- **Given passage**
The Asphalt and the Sky Detour: My First Out-of-Body Experience

The monsoon of 2006—I was fourteen, all arms and legs, a frame not yet filled in. I had recently returned to my hometown in the hills from a two-year mid-school stint in the rather plain and hot part of the country.

My father had a new motorcycle, fresh from the showroom. It stood in stark contrast to our old grocery store—a relic from the 70s, passed down from his parents, where I used to help on weekends and during vacations.

One day, the rain had stopped, and the sun was out after weeks of downpour. I was at our grocery store, mostly scooping seeds and cattle salt for peasants from the outlying villages.

Our old CRT TV—not yet replaced by a flat screen—had a problem again, and the only town mechanic had been trying to fix it for a week. Because not all his master remotes could talk to our aging set, he finally demanded ours. I, who was always ready to grab any opportunity to ride, quickly washed my hands and asked for the key to go get it. Home was only a mile away.

As always, he reluctantly handed the new key over—a passport to a mile of freedom—with a look that was part excitement and part prayer. “Slow,” he reminded me, “and watchful on the curves. It’s new asphalt.”

I had not yet learned the feel of a smooth throttle; my starts were a frantic, jerking lurch—a brief, untamed protest before the machine would grudgingly settle into a rumble. From the dust of our parking lot, that wild, uncontrolled leap would carry me across the highway, arcing onto the curve that led home.

It was a small town wedged in a valley where two mountains met, a gateway to the rural villages that stretched east. Its center was a gas station, flanked by a cluster of shops, and a scattering of new houses perched uphill—a place where people would still recognize my face today quicker than anywhere on earth.

Inside my helmet, my world narrowed to a single, imaginary line on the new asphalt—the precise line I wouldn’t cross to escape a four-wheeler returning from the east.

- **Requests**
1 – In the out-of-body experience story above, what did the town mechanic ask the narrator's family to hand over?
2 – Continue the out-of-body experience story above, picking up right after its final sentence.

- **Information supplied**

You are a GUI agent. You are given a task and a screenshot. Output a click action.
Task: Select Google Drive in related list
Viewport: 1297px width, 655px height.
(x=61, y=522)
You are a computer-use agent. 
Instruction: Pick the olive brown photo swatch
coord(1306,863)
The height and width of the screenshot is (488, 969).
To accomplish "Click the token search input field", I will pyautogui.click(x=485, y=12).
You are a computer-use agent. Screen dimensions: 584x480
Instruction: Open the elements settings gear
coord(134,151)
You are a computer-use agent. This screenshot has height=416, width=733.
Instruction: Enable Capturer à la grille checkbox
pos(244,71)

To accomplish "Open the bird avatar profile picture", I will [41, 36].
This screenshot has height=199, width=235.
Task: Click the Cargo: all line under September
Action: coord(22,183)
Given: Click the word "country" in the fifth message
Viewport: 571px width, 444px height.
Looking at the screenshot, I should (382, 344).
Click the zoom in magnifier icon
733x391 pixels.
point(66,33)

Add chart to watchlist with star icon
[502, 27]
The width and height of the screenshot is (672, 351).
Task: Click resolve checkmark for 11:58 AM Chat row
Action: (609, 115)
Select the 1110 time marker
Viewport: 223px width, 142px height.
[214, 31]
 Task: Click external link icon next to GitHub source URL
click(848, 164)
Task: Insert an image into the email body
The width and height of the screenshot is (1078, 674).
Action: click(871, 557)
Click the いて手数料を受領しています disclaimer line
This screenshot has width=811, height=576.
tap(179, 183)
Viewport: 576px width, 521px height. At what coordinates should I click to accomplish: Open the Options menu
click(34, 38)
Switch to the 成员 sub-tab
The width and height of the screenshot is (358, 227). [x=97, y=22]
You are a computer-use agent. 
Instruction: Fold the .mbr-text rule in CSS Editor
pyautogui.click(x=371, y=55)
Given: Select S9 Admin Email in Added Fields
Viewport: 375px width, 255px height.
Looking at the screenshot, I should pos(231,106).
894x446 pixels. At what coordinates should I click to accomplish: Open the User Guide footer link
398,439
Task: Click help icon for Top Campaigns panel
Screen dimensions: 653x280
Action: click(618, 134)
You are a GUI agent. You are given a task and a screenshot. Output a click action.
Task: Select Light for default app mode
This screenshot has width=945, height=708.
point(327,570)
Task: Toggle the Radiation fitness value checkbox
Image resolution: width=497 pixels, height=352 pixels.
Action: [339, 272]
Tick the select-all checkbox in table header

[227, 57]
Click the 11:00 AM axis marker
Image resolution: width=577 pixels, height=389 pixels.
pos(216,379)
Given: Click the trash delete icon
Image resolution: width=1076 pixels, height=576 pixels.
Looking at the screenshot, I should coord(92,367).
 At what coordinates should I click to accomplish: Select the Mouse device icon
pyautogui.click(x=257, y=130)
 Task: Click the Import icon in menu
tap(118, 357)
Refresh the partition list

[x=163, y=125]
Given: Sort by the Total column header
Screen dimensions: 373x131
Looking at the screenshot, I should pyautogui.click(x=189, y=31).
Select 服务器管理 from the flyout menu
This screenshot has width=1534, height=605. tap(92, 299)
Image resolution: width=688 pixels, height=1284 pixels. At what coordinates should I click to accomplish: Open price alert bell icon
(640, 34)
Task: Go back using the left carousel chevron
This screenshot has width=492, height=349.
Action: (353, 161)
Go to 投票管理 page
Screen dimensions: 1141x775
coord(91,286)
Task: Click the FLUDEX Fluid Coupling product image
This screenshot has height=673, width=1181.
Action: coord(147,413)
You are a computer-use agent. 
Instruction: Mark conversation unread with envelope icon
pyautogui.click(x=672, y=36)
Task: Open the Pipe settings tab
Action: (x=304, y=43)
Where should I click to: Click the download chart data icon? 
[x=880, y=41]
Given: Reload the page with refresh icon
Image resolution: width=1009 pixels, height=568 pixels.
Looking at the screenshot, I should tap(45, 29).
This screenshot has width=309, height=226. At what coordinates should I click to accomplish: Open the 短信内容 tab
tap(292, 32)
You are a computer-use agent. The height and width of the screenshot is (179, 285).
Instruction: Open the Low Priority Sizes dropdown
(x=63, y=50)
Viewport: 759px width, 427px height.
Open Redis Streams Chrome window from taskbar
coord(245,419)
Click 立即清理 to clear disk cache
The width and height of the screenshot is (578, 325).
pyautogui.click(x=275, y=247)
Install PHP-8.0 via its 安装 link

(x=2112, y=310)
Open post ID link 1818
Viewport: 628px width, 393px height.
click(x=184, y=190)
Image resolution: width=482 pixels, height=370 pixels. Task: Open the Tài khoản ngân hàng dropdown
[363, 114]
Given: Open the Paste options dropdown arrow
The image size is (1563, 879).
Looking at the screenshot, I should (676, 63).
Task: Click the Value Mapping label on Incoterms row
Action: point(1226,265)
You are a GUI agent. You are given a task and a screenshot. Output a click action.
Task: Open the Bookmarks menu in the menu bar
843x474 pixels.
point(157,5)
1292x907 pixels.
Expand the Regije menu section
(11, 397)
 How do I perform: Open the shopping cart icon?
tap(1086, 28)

- **Responses per task**
1 – The remote for their old CRT TV, because his master remotes could not all work with their aging set.

2 –
The houses thinned out, yielding unruly fields, electric with monsoon green that ended at an old landslide site. The road had been cut into the unstable slope, the scar above it buttressed by a stubborn gabion wall, a bamboo grove on the loose soil below ending in a creek. As a child, I’d clutch my parents’ hands here, while walking home from the store, afraid of ghosts in the dark. Later, walking back from school, it was some stray dogs—the way their eyes, searching for human company, would lock onto an aloof kid. But now, with a petrol engine firing beneath me, I felt nothing but power.

“The rice seed is excellent this year!” someone called out from the fields. From inside my helmet, my eyes fixed on the asphalt, I screamed a greeting back without knowing who it was—a gesture I immediately became proud of.

Then came a curve with a public tap. Next to it was an inn with a patio where guys would bet on carrom and lounge on benches, and where the peasants came to have tea and buy their cigarettes. Seeing a bunch of people my age, I decided to prove a little point. I took the curve with speed, showing off.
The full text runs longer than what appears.